Konu Başlığı: Ynt: Ölüm Kaçınılmazdır
Gönderen: Edanur üzerinde 07 Aralık 2015, 21:25:21
Aleykümüsselam.
Ölüm kaçınılmazdır.İnsan ecelini erkene alamayacağı gibi erteleyemezde. Her canlı eninde sonunda ölümü tadacaktır.. Allah c.c razı olsun


Konu Başlığı: Ynt: Ölüm Kaçınılmazdır
Gönderen: Hatice 08 üzerinde 25 Mart 2016, 19:53:24
Aleykumusselam
Allah razı olsun hocam bu konuyu paylaşarak bizlere ölümü tekrar hatırlattınız her canlı ölümü tadacaktır olden kaçış yoktur ne zaman olecegimizi de bilmiyoruz bu yüzden ibadetlerimizi yapıp namazlarımızı kılmalıyız


Konu Başlığı: Ynt: Ölüm Kaçınılmazdır
Gönderen: Selma 8 üzerinde 25 Mart 2016, 20:40:19
Bismillah
Her canlı bir gün ölecektir kimse ölümden kaçamaz


Konu Başlığı: Ynt: Ölüm Kaçınılmazdır
Gönderen: Zehra_8/C üzerinde 25 Mart 2016, 21:03:29
Ölüm kaçınılmazdır. Her canlı bir gün ölümü tadacaktir. Rabbim payalsim için Razı olsun.

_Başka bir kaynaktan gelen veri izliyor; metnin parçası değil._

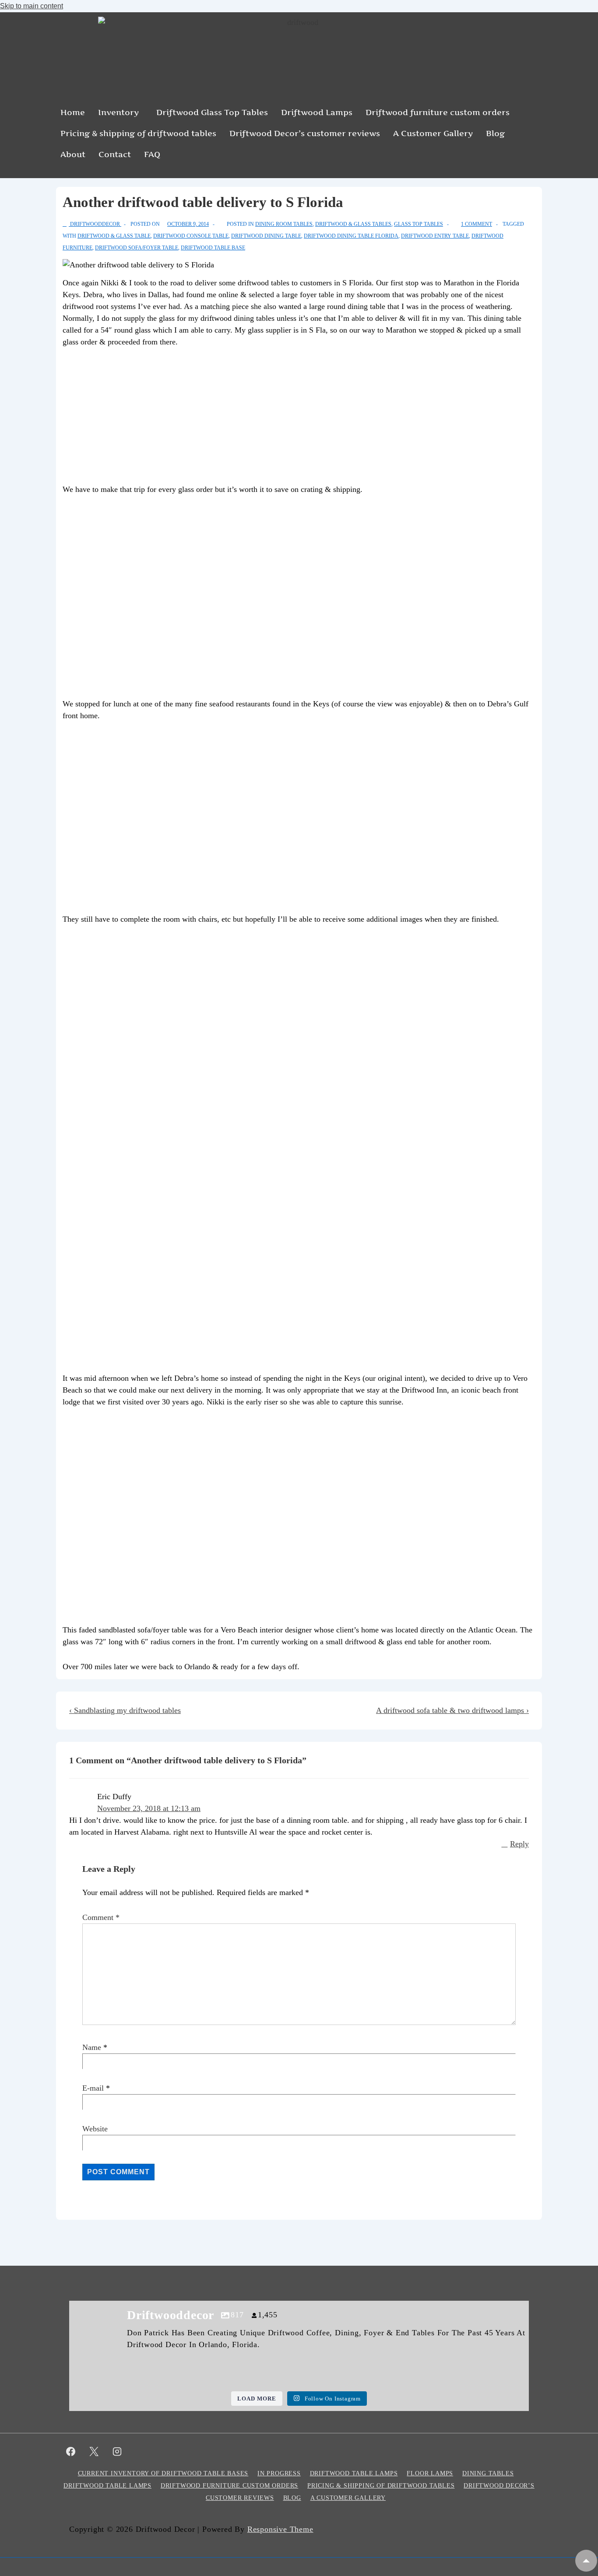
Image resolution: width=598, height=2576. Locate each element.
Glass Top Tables (418, 224)
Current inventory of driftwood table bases (163, 2473)
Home (72, 112)
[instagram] (117, 2451)
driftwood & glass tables (353, 224)
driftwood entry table (435, 236)
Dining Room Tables (284, 224)
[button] (120, 112)
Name (91, 2047)
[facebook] (71, 2451)
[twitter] (94, 2451)
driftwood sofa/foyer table (136, 248)
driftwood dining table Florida (351, 236)
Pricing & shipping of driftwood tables (138, 133)
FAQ (152, 154)
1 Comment (476, 224)
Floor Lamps (430, 2473)
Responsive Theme (280, 2529)
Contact (114, 154)
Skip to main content (31, 6)
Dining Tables (488, 2473)
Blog (495, 133)
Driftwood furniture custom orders (438, 112)
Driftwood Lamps (316, 112)
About (72, 154)
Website (95, 2128)
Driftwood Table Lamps (354, 2473)
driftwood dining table (266, 236)
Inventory (118, 112)
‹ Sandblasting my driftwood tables (125, 1710)
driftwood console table (191, 236)
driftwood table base (213, 248)
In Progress (279, 2473)
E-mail (93, 2088)
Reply (519, 1843)
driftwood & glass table (114, 236)
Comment (101, 1917)
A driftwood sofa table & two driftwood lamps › (452, 1710)
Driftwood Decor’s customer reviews (304, 133)
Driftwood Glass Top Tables (212, 112)
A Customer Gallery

Konu Başlığı: Ynt: Ölüm Kaçınılmazdır
Gönderen: Edanur üzerinde 25 Mart 2016, 21:08:52
Aleykumusselam
Her canli ölümû tadicaktir.
Allah c.c razi olsun


Konu Başlığı: Ynt: Ölüm Kaçınılmazdır
Gönderen: Burcu b-7 üzerinde 02 Kasım 2016, 22:44:54
ölüm apaçık bir gerçektir..ölümden kaçınılmaz.ölüm herkesi bekleyen bir ışıktır.önemli olan ALLAHIN emrettiği görevleri  yerine getirerek ölebilmek...ALLAH(CC) inşallah herkese imanli bir ölüm nasip eder..


Konu Başlığı: Ynt: Ölüm Kaçınılmazdır
Gönderen: Ceren üzerinde 03 Kasım 2016, 12:28:10
Aleykumselam.Rabbim bizleri onun yolunda giden ve omrunu ahiretini kutarmak icin yasayan kullardan eylesin inşallah...

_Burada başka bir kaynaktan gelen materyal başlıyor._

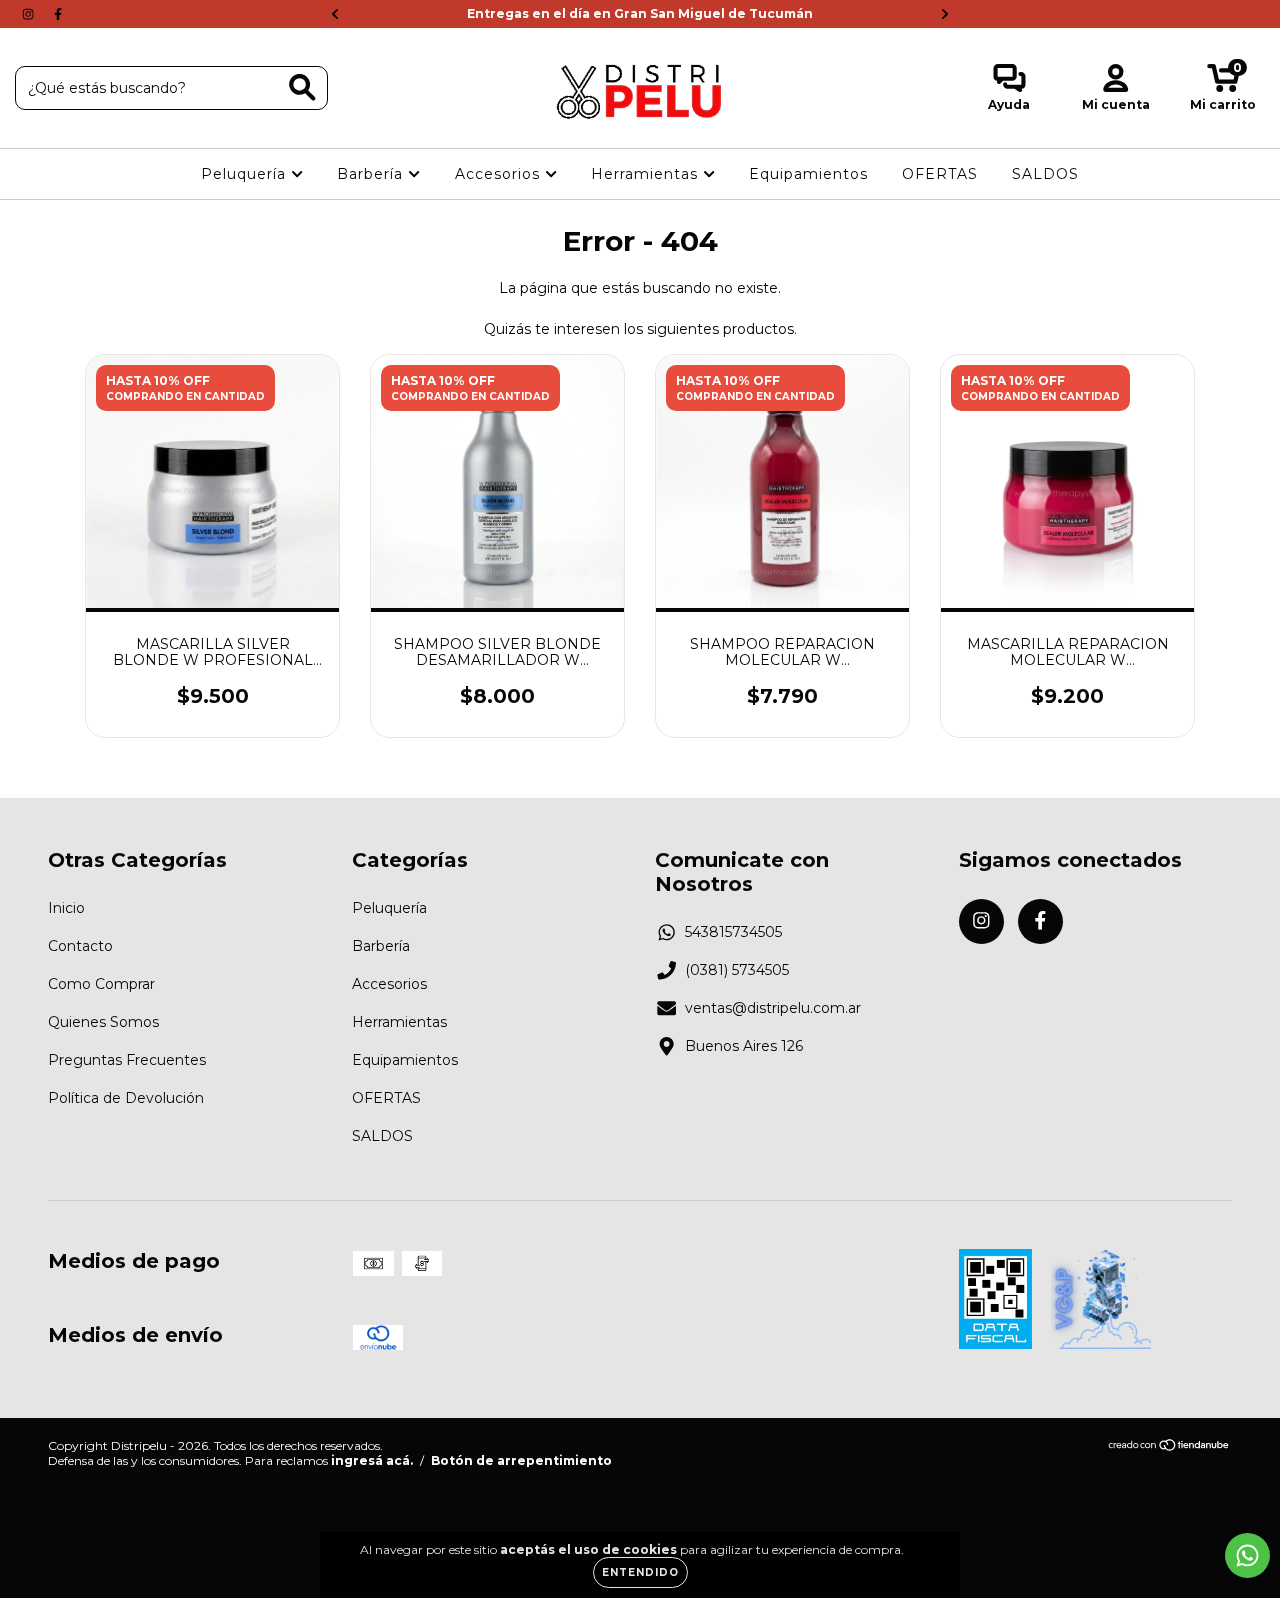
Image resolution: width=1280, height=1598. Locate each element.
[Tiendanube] (1169, 1447)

Konu Başlığı: Ynt: Ölüm Kaçınılmazdır
Gönderen: Ruhane üzerinde 17 Ocak 2017, 16:12:53
Rabbim imanlinolarak huzuruna aldigi kulalrindan eylesin bizleri


Konu Başlığı: Ynt: Ölüm Kaçınılmazdır
Gönderen: Sevgi. üzerinde 22 Ekim 2018, 00:42:15
Hiç şüphesiz ki her canlı bir gün ölümü tadıcaktır. Bundan asla kaçılamaz.  Oyüzden herdaim bunun bilincinde olarak Rabbimizin Rızasını kazanmaya gayret eden güzel kullardan olalım inşaAllah. Amin Ecmăin
Bilgiler için Allah Razı olsun


Konu Başlığı: Ynt: Ölüm Kaçınılmazdır
Gönderen: Ceren üzerinde 15 Eylül 2019, 15:56:52
Esselamu aleyküm.Rabbim bizlere hayırlı imanlı rahmetine kavuşacak ölüm nasip etsin inşallah.Rabbim razı olsun paylaşımdan kardeşim...


Konu Başlığı: Ynt: Ölüm Kaçınılmazdır
Gönderen: Safiye_06 üzerinde 15 Eylül 2019, 19:06:19
Nasıl yaşarsak öyle ölürüz. Rabbim bizleri hayırlı yaşayıp hayırlı ölenlerden eylesin inşallah.